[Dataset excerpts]
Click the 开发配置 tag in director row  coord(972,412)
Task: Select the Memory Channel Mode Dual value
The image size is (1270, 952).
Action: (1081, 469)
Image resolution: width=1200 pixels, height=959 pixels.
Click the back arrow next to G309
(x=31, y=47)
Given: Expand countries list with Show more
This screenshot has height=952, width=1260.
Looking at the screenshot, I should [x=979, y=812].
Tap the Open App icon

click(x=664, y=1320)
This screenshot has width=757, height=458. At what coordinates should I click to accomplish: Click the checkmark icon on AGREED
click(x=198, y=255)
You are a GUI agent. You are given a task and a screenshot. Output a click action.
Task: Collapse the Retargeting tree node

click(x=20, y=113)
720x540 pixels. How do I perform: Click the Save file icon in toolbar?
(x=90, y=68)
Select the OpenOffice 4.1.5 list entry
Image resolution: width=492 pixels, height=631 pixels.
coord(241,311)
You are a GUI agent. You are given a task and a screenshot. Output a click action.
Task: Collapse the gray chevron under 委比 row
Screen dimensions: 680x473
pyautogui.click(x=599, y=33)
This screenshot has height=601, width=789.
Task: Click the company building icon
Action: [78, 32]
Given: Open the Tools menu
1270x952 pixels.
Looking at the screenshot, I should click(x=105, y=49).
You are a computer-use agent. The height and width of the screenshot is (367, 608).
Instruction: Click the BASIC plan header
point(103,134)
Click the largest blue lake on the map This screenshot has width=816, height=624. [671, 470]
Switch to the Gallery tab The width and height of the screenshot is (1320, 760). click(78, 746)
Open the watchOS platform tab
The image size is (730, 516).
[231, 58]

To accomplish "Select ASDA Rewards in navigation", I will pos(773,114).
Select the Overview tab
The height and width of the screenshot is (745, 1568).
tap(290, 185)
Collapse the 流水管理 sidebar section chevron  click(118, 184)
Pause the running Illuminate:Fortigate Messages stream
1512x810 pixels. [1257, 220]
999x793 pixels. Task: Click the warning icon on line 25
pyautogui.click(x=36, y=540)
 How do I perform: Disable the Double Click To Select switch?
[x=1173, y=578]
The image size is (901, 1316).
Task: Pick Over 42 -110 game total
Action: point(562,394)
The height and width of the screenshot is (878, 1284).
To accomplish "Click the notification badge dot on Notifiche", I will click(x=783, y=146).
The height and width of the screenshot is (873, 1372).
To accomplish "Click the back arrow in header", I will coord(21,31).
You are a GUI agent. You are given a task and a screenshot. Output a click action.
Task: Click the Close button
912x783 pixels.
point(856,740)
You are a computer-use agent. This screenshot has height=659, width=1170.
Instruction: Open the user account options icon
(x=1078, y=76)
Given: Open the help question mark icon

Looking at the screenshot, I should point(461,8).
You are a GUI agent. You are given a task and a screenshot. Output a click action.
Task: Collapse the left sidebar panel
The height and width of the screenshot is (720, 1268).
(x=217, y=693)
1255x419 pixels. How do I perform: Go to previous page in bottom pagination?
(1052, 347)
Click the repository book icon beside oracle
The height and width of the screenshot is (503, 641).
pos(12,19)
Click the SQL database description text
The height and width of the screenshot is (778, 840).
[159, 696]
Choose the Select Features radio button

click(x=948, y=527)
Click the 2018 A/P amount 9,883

— WORK TO COMPLETE —
What belongs in the answer is each line of the data that has the word "chevron".

— ANSWER TO THIS TASK —
Task: Collapse the gray chevron under 委比 row
Collapse the 流水管理 sidebar section chevron  click(118, 184)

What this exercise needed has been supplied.